> [Problems to work on]
1. Copy the passage of the thermal desorption text that begins at the words "ART and its" and stops after the words "and Indirect Fired.".
2. List every RCRA hazardous waste that the thermal desorption text names as something direct fired systems can treat.
3. In one to three sentences, explain why contaminated soil or wastes are heated in a rotary dryer, according to the thermal desorption text.

+++ Source extract

Thermal Desorption

ART and its associates can provide Low Temperature Thermal Desorption (LTTD) or High Temperature Thermal Desorption (HTTD) thermal desorption plants. A wide range of indirect and direct heated mobile and stationary systems is available. Treatment capacity ranges from 2 tph to 50 tph.  Each plant is backed up with production rate and performance guarantees which are the best available in the business. Laboratory process testing is available.

Thermal desorption is a physical separation process. Contaminated soil or wastes are heated in a rotary dryer (kiln) to volatilize water and organic contaminants. A carrier gas transports volatilized water and organics to the gas treatment system. The offgas is then treated to recover or destroy the contaminants. Two basic types of thermal desorption systems are available: Direct Fired and Indirect Fired.

Direct Fired:  Direct fired thermal desorption systems have been used extensively over the years for petroleum contaminated soils and waste treatment. The contaminants transfer into the offgas which is directed to a thermal oxidizer for final destruction of the volatilized organics. Direct fired thermal desorption systems can also be used for treatment of soils and wastes contaminated with RCRA hazardous wastes including chlorinated solvents, pesticides and PCB's. When treating chlorinated compounds, the addition of a quench and scrubber after the oxidizer is typically required.  Typical solids temperature is around 750 to 900 °F depending on the material of construction of the cylinder. Total residence time ranges from 3 to 15 minutes. Contaminants are destroyed in an oxidizer. Particulates are removed from the air stream by conventional particulate removal equipment, such as wet scrubbers and a baghouse.

++++++
+++ Information provided

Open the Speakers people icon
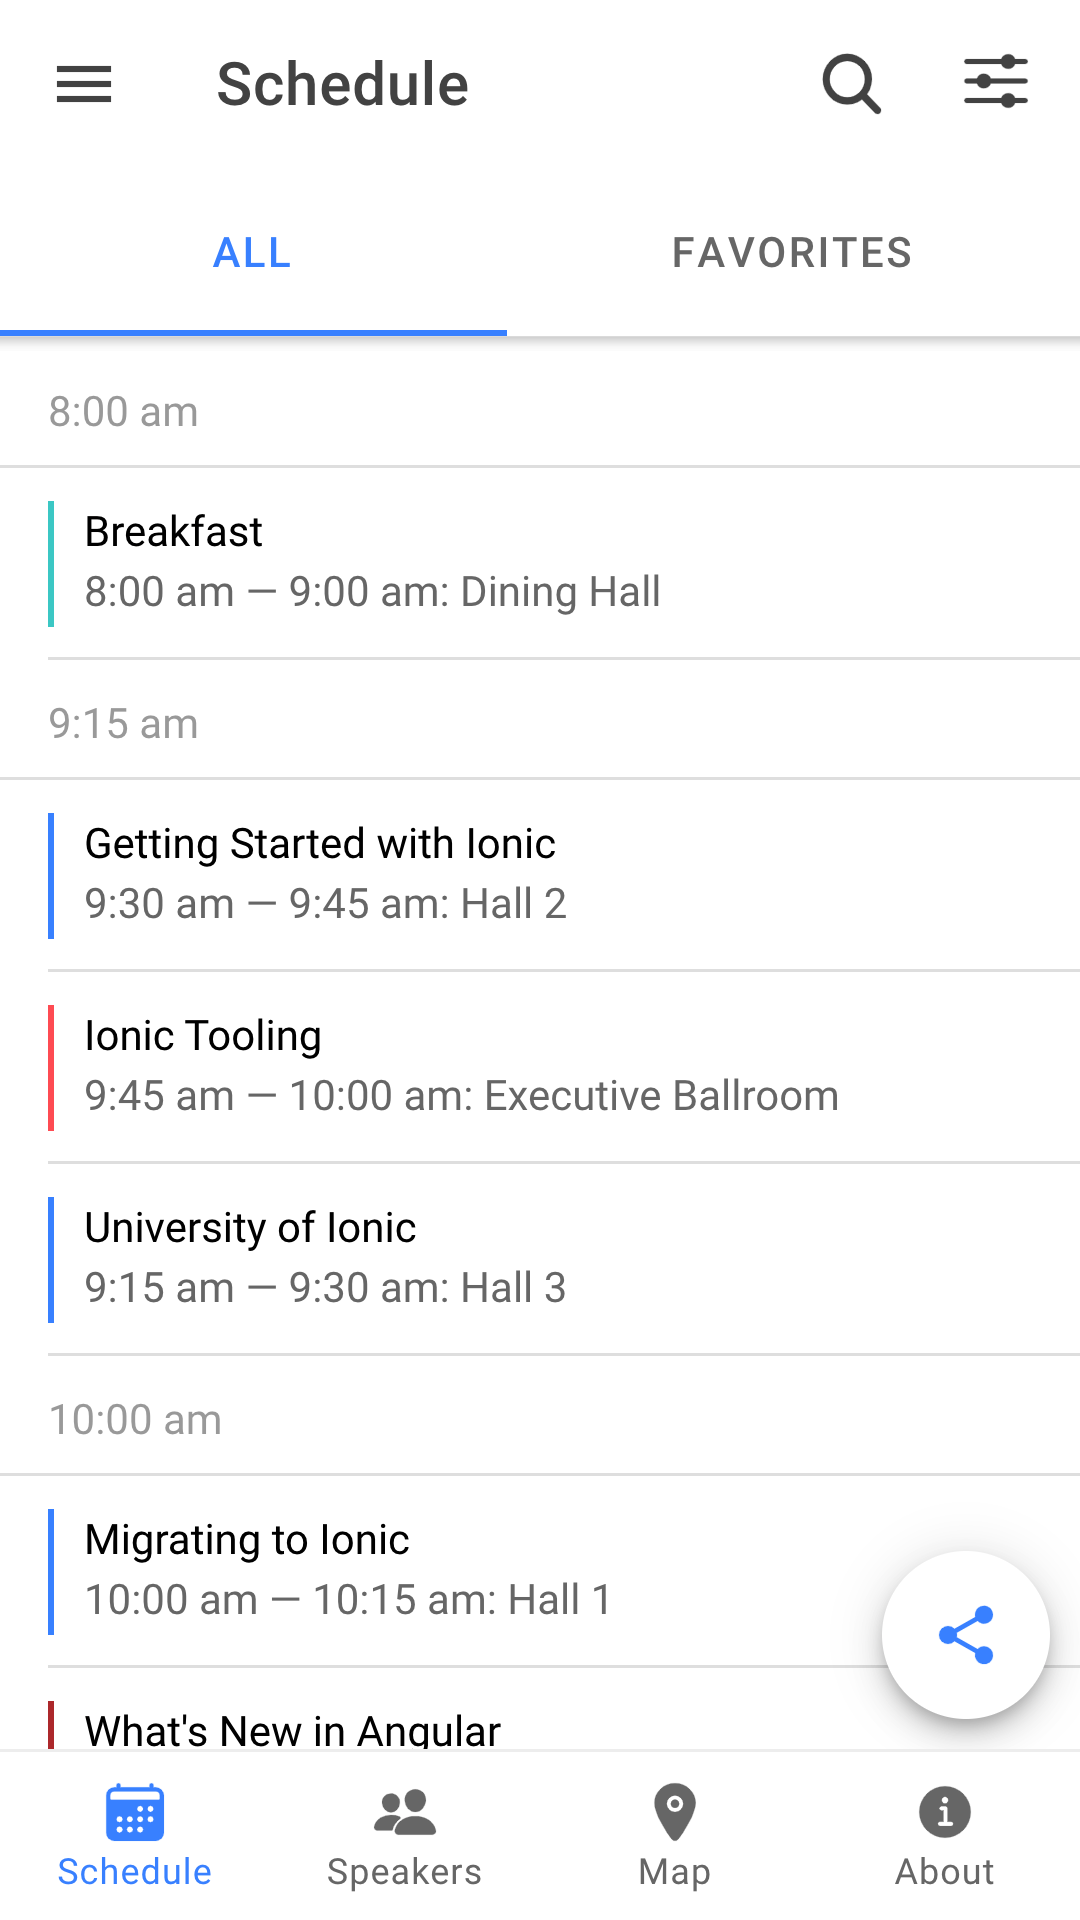Viewport: 1080px width, 1920px height. pos(405,1812)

++++++

> [Task-by-task results]
1.
ART and its associates can provide Low Temperature Thermal Desorption (LTTD) or High Temperature Thermal Desorption (HTTD) thermal desorption plants. A wide range of indirect and direct heated mobile and stationary systems is available. Treatment capacity ranges from 2 tph to 50 tph.  Each plant is backed up with production rate and performance guarantees which are the best available in the business. Laboratory process testing is available.

Thermal desorption is a physical separation process. Contaminated soil or wastes are heated in a rotary dryer (kiln) to volatilize water and organic contaminants. A carrier gas transports volatilized water and organics to the gas treatment system. The offgas is then treated to recover or destroy the contaminants. Two basic types of thermal desorption systems are available: Direct Fired and Indirect Fired.

2.
Chlorinated solvents
Pesticides
PCB's

3. They are heated to volatilize water and organic contaminants. A carrier gas then transports the volatilized water and organics to the gas treatment system. There the offgas is treated to recover or destroy the contaminants.